Artificial intelligence continues to rapidly transform digital marketing, becoming a strategic factor for companies seeking efficiency, personalization, and scalability in their campaigns. Given the latest innovations in AI, it's worth taking a deeper look at the potential of two approaches that have gained increasing attention recently: predictive AI and generative AI.
While predictive AI focuses on analyzing patterns to predict future behaviors and generate insights, generative AI elevates creative automation, producing highly personalized content tailored to the user's context. Today, it is a major focus of attention and investment for marketing teams in companies of all sizes and segments.
According to McKinsey data, generative AI has the potential to generate between US$2.6 trillion and US$4.4 trillion in revenue annually in the global economy, with US$751 trillion of this value generated in four main areas, including marketing and sales. For reference, this figure is greater than the GDP of the world's major economies in 2024, excluding the United States (US$29.27 trillion), China (US$18.27 trillion), and Germany (US$4.71 trillion).
This data alone helps demonstrate the impact of adopting new generative AI-based technologies and how they will be crucial for advertisers seeking differentiation and maximizing ROI. But the question remains: are there other avenues that can be explored? And the answer is undoubtedly yes.

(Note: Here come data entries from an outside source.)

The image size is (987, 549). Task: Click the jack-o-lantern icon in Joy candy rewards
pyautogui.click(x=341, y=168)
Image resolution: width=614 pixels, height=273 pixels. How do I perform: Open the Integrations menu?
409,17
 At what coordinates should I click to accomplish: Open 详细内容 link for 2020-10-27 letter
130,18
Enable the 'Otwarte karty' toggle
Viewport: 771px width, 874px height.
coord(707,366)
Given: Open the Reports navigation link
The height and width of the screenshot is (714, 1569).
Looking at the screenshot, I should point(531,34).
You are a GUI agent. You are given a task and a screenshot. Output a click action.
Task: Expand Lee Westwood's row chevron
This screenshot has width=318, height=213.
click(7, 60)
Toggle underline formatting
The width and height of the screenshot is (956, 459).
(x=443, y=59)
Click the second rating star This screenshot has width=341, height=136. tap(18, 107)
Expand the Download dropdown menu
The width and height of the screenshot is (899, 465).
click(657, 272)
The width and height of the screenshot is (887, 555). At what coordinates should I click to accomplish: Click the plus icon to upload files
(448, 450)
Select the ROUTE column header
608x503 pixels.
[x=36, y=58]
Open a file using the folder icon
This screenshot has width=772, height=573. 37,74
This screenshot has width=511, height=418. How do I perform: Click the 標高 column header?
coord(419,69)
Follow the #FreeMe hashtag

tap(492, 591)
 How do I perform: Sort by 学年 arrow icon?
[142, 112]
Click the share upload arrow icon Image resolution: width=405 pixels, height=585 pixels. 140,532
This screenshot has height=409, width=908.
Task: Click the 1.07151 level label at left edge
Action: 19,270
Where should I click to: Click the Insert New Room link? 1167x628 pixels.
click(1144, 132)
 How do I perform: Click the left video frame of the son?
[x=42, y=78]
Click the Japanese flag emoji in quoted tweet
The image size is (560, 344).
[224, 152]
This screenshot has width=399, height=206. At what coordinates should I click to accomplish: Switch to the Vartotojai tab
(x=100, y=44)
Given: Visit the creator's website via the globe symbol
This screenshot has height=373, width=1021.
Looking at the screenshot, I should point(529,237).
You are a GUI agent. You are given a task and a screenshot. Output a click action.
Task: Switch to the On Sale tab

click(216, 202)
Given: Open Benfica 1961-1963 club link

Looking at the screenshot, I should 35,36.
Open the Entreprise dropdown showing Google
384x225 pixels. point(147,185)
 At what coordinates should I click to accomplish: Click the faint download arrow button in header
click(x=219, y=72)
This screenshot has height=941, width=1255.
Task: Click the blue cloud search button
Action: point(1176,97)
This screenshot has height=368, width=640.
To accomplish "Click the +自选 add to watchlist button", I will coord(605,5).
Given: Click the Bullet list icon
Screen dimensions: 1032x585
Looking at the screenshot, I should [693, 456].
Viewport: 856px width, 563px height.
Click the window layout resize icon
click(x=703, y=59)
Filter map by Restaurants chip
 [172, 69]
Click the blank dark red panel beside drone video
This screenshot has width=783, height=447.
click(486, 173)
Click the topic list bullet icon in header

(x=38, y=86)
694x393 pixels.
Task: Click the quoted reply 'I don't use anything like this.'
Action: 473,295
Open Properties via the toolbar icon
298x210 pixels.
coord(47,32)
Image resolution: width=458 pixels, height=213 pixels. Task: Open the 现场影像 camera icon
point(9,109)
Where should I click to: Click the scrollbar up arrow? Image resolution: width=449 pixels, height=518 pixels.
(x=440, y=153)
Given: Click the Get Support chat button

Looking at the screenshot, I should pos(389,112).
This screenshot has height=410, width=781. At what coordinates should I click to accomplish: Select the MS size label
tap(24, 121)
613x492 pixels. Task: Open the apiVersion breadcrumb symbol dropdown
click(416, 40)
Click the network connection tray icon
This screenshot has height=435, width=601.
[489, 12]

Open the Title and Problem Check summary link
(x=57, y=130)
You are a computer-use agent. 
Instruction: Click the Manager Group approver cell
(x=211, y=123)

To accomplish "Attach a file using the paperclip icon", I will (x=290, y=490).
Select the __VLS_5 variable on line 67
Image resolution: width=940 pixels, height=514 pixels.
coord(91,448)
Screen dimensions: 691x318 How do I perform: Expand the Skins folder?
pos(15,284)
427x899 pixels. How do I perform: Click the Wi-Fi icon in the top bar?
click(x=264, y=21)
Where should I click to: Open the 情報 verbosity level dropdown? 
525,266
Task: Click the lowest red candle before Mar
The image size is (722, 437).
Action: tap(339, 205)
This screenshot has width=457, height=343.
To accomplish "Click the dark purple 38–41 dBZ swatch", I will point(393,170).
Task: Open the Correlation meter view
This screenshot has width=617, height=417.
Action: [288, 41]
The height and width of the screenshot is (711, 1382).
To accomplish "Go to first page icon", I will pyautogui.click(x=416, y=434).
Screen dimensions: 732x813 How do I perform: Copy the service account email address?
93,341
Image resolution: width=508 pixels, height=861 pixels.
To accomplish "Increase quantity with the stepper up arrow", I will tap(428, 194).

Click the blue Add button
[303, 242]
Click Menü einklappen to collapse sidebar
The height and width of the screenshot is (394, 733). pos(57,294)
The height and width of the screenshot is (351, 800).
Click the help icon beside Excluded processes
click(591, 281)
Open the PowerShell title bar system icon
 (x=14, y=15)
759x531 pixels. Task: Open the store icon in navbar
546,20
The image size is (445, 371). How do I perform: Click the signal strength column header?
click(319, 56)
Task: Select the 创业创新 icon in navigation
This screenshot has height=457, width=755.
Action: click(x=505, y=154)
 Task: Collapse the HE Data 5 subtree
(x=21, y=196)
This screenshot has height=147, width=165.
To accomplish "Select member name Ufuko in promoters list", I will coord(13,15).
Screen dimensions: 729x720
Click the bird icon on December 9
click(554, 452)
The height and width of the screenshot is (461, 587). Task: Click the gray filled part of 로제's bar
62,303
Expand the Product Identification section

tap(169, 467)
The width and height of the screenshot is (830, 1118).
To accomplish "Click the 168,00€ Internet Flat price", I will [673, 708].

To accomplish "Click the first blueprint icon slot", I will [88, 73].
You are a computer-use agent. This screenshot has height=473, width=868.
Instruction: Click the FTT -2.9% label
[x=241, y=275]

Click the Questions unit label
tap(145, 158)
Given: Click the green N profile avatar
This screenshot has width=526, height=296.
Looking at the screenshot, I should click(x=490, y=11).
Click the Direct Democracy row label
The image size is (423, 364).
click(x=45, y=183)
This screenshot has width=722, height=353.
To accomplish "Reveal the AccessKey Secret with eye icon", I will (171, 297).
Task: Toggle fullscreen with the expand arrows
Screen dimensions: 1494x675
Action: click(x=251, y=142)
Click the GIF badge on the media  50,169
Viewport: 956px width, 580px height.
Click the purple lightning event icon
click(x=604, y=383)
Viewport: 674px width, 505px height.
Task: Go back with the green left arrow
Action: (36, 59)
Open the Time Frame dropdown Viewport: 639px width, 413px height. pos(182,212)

Composite AI: Why Combining Different AI Models Can Make a Difference
Even though generative AI is currently in the spotlight, the importance of predictive AI models in digital advertising is undeniable. Their role is to transform large volumes of data into actionable insights, enabling precise targeting, campaign optimization, and predictions about consumer behavior. Data from RTB House indicates that solutions based on Deep Learning, one of the most advanced fields of predictive AI, are up to 50% more efficient in retargeting campaigns and 41% more effective in product recommendations compared to less advanced technologies.
However, Deep Learning algorithms can be improved by combining them with other models. The logic behind this is simple: combining different AI models can help solve different business challenges and contribute to the development of cutting-edge solutions.
At RTB House, for example, we're advancing the combination of Deep Learning algorithms (predictive AI) with generative models based on GPT and LLM to improve the identification of audiences with high purchase intent. This approach allows algorithms to analyze not only user behavior but also the semantic context of the pages visited, refining the targeting and positioning of displayed ads. In other words, this adds an additional layer of precision, resulting in gains in overall campaign performance.
With growing concerns about privacy and regulations regarding the use of personal data, solutions based on generative and predictive AI represent a strategic alternative for maintaining personalization in environments where the collection of direct user information becomes more restricted. As these tools evolve, the adoption of hybrid models is expected to become a market standard, with applications that contribute to the optimization of campaigns and the results generated for advertisers.
By integrating predictive and generative AI models, companies demonstrate how this approach can transform digital marketing, delivering more accurate and efficient campaigns. This is the new frontier of digital advertising—and brands that embrace this revolution will have a significant competitive advantage in the coming years.
In this context, the question for advertisers is not which AI model to adopt in their marketing strategies, but how they can combine them to achieve even more efficient results and with an approach more aligned with the future of digital advertising.